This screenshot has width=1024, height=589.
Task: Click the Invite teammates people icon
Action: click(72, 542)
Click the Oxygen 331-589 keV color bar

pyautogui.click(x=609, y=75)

◇ ◇ ◇ ◇

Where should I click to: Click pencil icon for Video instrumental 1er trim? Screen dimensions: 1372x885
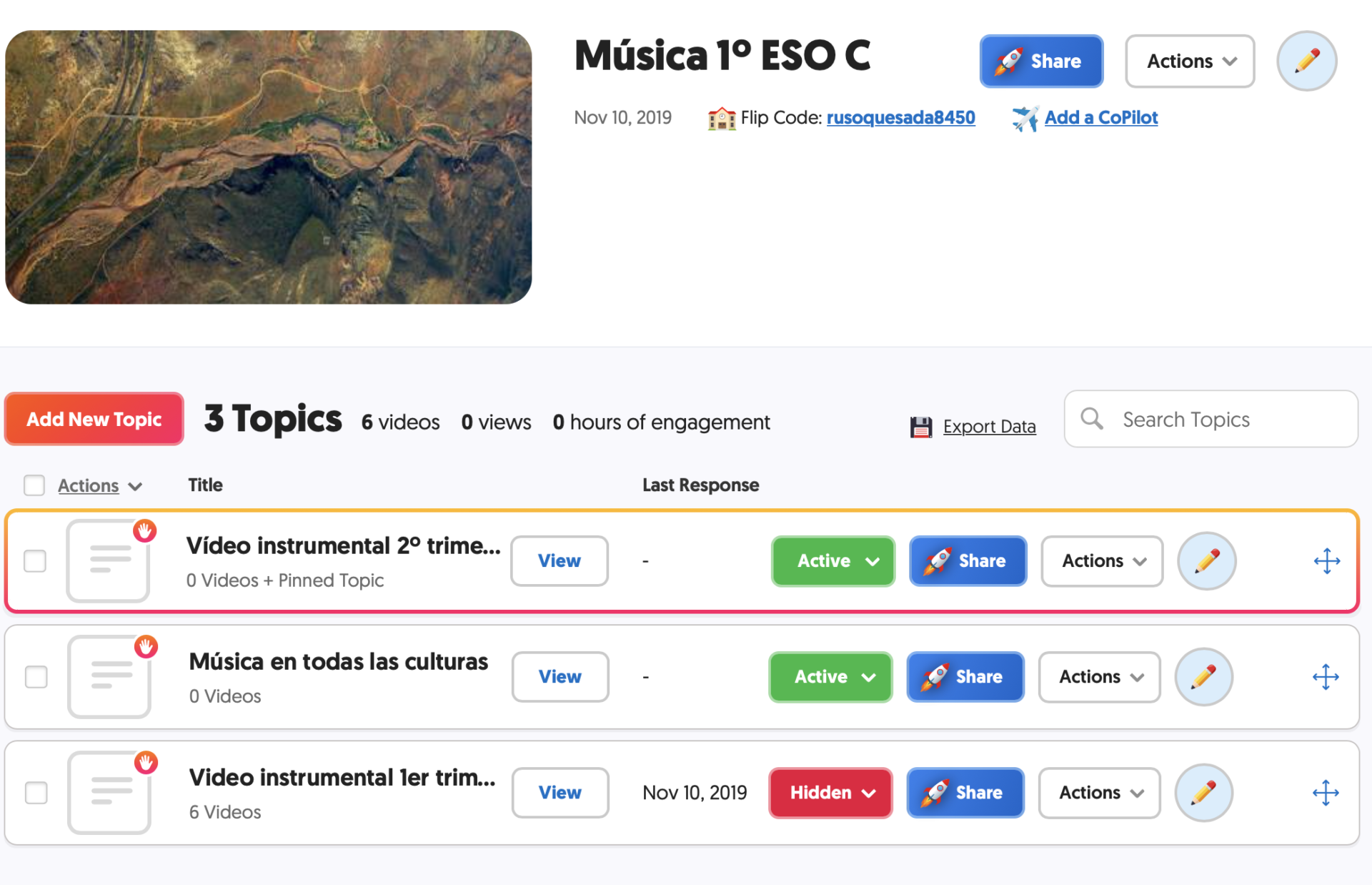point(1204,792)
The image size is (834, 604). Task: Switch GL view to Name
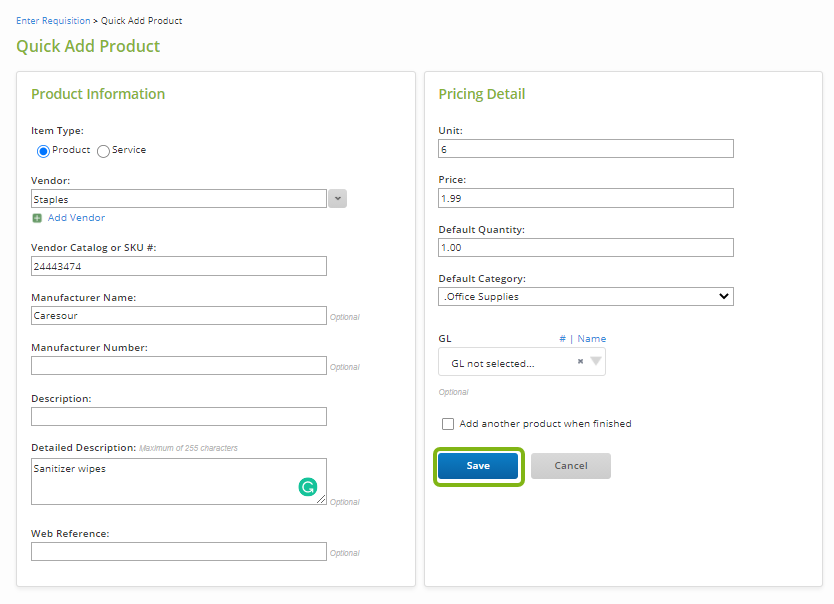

◇ ◇ ◇ ◇

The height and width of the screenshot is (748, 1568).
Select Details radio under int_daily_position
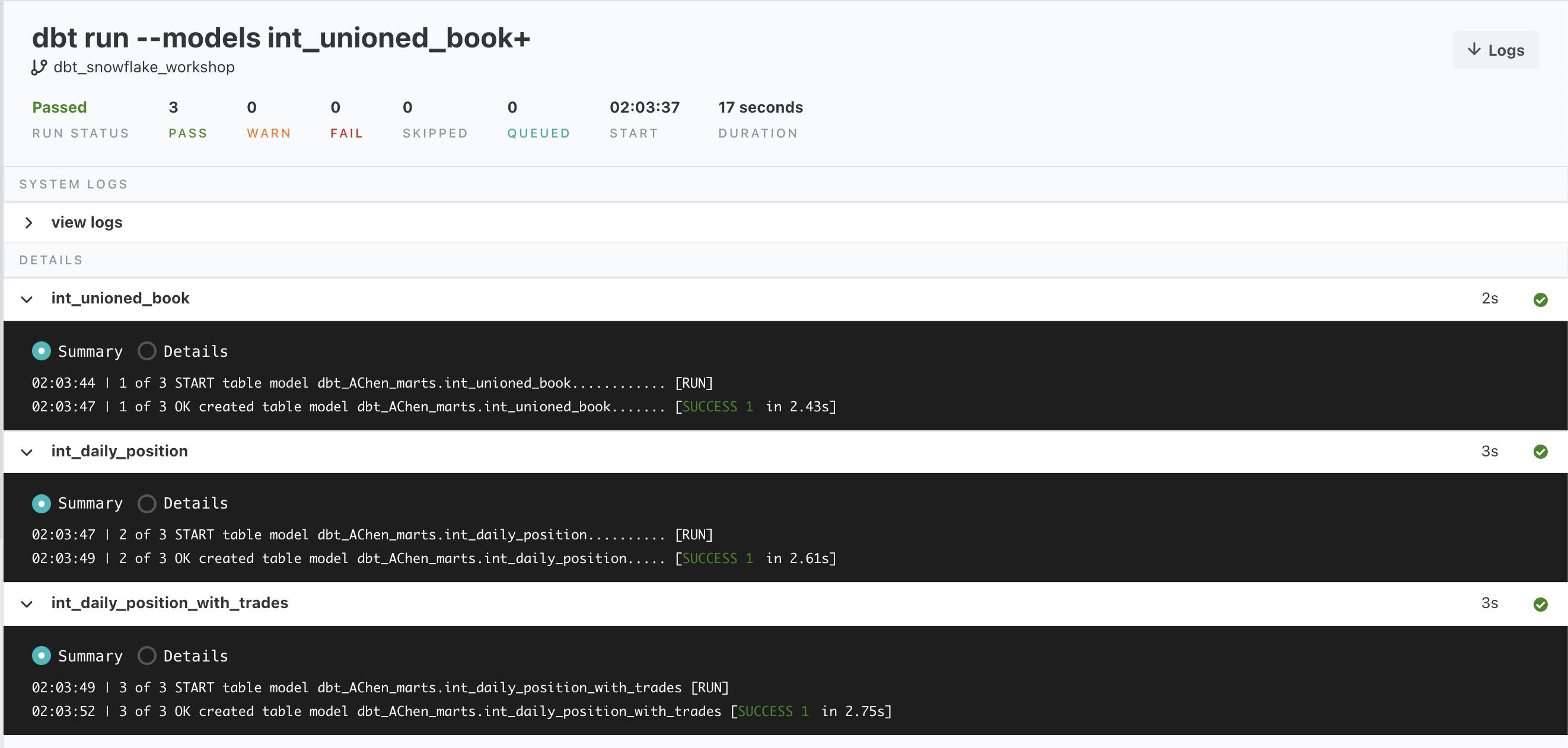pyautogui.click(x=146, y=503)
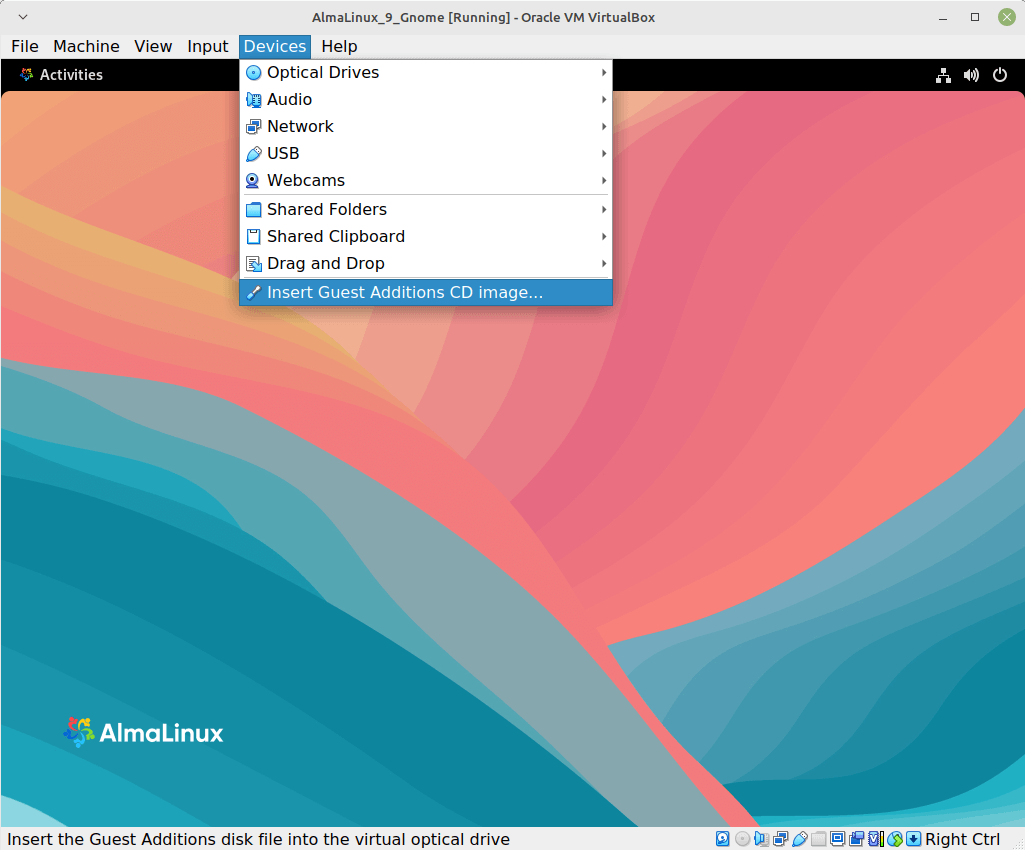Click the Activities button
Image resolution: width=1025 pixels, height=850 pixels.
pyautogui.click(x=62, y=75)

◇ ◇ ◇ ◇

Aim of the exercise: Copy the records above word for word, from the line containing "The height and" through the line containing "pyautogui.click(x=62, y=75)". Omit the pictures from your answer.

Complete output:
The height and width of the screenshot is (748, 1568).
Select Details radio under int_daily_position
pyautogui.click(x=146, y=503)
Click the Activities button
Image resolution: width=1025 pixels, height=850 pixels.
pyautogui.click(x=62, y=75)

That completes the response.